Beam homogeneity of caesium seeded SPIDER using a direct beamlet current measurement

• Published in: Fusion engineering and design Vol. 192; p. 113599
• Main Authors: Shepherd, Alastair, Patton, Tommaso, Pouradier Duteil, Basile, Pimazzoni, Antonio, Rigoni Garola, Andrea, Sartori, Emanuele
• Format: Journal Article
• Language: English
• Published: Elsevier B.V 01.07.2023
• Subjects: Beam current; Beam optics; Beam uniformity; Negative-ion source; SPIDER; Beam optics; SPIDER; Negative-ion source; Beam current; Beam uniformity
• ISSN: 0920-3796; 1873-7196
• DOI: 10.1016/j.fusengdes.2023.113599

The ITER Heating Neutral Beam (HNB) source prototype SPIDER (Source for the Production of Ions of Deuterium Extracted from a Radio frequency plasma), hosted at the Neutral Beam Test Facility (NBTF) in Padova, Italy, has recently started operating with evaporated caesium in the source.

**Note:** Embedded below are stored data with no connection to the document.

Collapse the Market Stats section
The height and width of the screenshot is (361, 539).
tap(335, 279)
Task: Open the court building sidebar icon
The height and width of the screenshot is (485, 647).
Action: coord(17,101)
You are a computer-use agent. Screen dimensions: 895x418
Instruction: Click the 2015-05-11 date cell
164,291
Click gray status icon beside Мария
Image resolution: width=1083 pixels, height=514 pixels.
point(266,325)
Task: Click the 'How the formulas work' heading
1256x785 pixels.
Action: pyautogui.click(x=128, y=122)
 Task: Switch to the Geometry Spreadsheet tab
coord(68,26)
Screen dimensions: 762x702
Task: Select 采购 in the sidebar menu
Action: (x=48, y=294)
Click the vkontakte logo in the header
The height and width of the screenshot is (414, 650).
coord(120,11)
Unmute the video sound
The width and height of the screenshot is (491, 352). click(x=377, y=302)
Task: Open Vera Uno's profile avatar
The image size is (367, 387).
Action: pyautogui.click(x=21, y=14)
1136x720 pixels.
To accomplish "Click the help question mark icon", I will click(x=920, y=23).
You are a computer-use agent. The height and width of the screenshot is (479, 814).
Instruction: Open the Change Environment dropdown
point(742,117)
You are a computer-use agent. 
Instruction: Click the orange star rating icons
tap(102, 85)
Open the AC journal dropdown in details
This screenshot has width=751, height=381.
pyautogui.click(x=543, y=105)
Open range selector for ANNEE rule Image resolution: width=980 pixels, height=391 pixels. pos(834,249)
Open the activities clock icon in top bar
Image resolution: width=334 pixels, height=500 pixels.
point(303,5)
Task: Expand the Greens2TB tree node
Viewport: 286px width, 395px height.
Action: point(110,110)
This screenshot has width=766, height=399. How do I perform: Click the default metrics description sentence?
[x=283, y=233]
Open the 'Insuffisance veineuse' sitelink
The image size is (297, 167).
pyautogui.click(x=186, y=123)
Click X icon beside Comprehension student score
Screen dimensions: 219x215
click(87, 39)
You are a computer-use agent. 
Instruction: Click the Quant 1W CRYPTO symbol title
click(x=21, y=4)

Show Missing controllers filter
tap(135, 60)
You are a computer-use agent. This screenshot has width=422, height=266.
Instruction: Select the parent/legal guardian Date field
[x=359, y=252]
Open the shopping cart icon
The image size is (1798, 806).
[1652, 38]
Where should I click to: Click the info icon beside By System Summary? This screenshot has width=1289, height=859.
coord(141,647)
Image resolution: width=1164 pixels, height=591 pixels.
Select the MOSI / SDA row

This moves the primary H− production mechanism from volume to surface processes, increasing the extracted H− current while decreasing the co-extracted electron current. As in volume operation, the beam exhibits inhomogeneities across the vertical profile due to magnetic drifts, a result of the transverse filter field, which is vital for reducing the electron temperature near the extraction region. To minimise the occurrence of electrical discharges, SPIDER has been operated with a diminished number of extraction apertures to minimise the vessel pressure/ion source pressure ratio by means of a mask, which reduces the gas flow conductance between the source and the vessel. Therefore, it has been possible to directly measure the current of individual beamlets, due to the increased room between the beamlets, using the non-invasive Beamlet Current Monitor (BCM) diagnostic. Using measurements of five individual beamlets the homogeneity of the SPIDER H− beam has been assessed, in a range of operating conditions with caesium in the source. The dependence of the beam homogeneity on source parameters (bias, filter field, RF power) has been observed, while increasing the Cs evaporation rate and unbalancing the power of the RF generators have proven to be effective at mitigating the beam inhomogeneity. •Direct measurement of the accelerated current of five SPIDER beamlets.•Observation of beam current non-uniformity on the beamlet scale.•Effect of electrode biasing on the vertical beam current uniformity.•Comparison to beamlet current calculated from IR calorimetry.